** SET TASK A **
Transcribe the passage of the subscription agreement excerpt, starting with "1.6. The Investor" and going on through "the foregoing persons.".

** TEXT EXCERPT **
1.4. The Investor represents and agrees that no Wefunder Party has recommended or suggested any investment in a SPV, or any investment related to a Company, to the Investor.

1.5. Investor understands that no Wefunder Party is an adviser to Investor, and that Investor is not an advisory or other client of any Wefunder Party.

1.6. The Investor is not relying on any Wefunder Party or any other person or entity with respect to the legal, accounting, business, investment, pension, tax or other economic considerations involved in this investment other than the Investor's own advisers that are not affiliated with any of the foregoing persons.

1.7. The Investor has such knowledge and experience in financial and business matters that the Investor is capable of evaluating the merits and risks of the Investor's investment in the SPV and is able to bear such risks. The Investor has obtained, in the Investor's judgment, sufficient information to evaluate the merits and risks of such investment. The Investor has evaluated the risks of investing in the SPV, understands there are substantial risks of loss incidental to the purchase of an Interest and has determined that the Interest is a suitable investment for the Investor and consistent with the general investment objectives of the Investor.

## 2. Investor's Representations Related To Investment in a SPV.

2.1. The Investor is acquiring the Interest for its own account, for investment purposes only and not with an intent to resell or distribute the Interest (or any distributions received from the SPV in whole or in part), and the Investor agrees that it will not sell or otherwise transfer the Interest unless in compliance with Regulation Crowdfunding and other applicable securities laws, and with the terms and conditions of this Agreement.

2.2. The Investor's investment in the Interest is consistent with the investment purposes, objectives and cash flow requirements of the Investor and will not adversely affect the Investor's overall need for diversification and liquidity.

2.3. The Investor has all requisite power, authority and capacity to acquire and hold the Interest and to execute, deliver and comply with the terms of each of the instruments required to be executed and delivered by the Investor in connection with the Investor's subscription for the Interest, including without limitation this Subscription Agreement, and such execution, delivery and compliance does not conflict with, or constitute a default under, any instruments governing the Investor, any law, regulation or order, or any agreement or other undertaking to which the Investor is a party or by which the Investor may be bound. If the Investor is an entity, the person executing and delivering each of such instruments on behalf of the Investor has all requisite power, authority and capacity to execute and deliver such instruments, and, upon request by the SPV, will furnish to the SPV a true and correct copy of any instruments governing the Investor, including all amendments thereto. The signature on each of such instruments is genuine and each of such instruments constitutes a legal, valid and binding obligation of the Investor enforceable against the Investor in accordance with its terms.

** SET TASK B **
Reproduce, without any change, the lines of the records starting with the line with "565). [1131, 474]" and going on through the line with "Uncheck Minimize at".

** RECORDS TO USE **
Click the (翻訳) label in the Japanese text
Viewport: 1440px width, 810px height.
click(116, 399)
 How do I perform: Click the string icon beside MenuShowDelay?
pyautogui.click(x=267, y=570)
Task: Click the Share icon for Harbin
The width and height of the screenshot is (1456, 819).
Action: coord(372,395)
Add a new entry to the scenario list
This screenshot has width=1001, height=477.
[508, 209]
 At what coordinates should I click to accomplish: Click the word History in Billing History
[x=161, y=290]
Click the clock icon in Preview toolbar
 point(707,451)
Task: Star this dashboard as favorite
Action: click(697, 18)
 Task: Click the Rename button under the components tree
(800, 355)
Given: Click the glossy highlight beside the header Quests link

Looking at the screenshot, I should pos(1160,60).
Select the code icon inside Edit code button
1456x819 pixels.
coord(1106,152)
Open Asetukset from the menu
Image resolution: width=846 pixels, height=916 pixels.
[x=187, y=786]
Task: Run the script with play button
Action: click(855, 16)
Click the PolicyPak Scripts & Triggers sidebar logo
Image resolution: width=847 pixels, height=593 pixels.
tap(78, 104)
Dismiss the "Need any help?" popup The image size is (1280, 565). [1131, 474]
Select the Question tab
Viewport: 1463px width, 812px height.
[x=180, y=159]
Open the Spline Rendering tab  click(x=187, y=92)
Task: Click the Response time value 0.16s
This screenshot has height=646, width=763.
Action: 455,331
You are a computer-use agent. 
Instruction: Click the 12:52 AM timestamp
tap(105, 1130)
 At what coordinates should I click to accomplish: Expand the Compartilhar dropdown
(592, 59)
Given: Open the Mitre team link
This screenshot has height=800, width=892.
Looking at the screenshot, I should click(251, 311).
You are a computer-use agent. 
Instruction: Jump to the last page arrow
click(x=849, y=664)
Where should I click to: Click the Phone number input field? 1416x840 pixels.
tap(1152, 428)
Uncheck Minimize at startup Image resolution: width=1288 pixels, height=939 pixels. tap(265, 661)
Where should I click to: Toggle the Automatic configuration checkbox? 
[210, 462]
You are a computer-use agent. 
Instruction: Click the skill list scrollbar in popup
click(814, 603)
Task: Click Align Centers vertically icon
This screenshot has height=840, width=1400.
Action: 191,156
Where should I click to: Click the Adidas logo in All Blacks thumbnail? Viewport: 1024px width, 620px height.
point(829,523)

** WRITTEN RESPONSE A **
1.6. The Investor is not relying on any Wefunder Party or any other person or entity with respect to the legal, accounting, business, investment, pension, tax or other economic considerations involved in this investment other than the Investor's own advisers that are not affiliated with any of the foregoing persons.

** WRITTEN RESPONSE B **
Dismiss the "Need any help?" popup The image size is (1280, 565). [1131, 474]
Select the Question tab
Viewport: 1463px width, 812px height.
[x=180, y=159]
Open the Spline Rendering tab  click(x=187, y=92)
Task: Click the Response time value 0.16s
This screenshot has height=646, width=763.
Action: 455,331
You are a computer-use agent. 
Instruction: Click the 12:52 AM timestamp
tap(105, 1130)
 At what coordinates should I click to accomplish: Expand the Compartilhar dropdown
(592, 59)
Given: Open the Mitre team link
This screenshot has height=800, width=892.
Looking at the screenshot, I should click(251, 311).
You are a computer-use agent. 
Instruction: Jump to the last page arrow
click(x=849, y=664)
Where should I click to: Click the Phone number input field? 1416x840 pixels.
tap(1152, 428)
Uncheck Minimize at startup Image resolution: width=1288 pixels, height=939 pixels. tap(265, 661)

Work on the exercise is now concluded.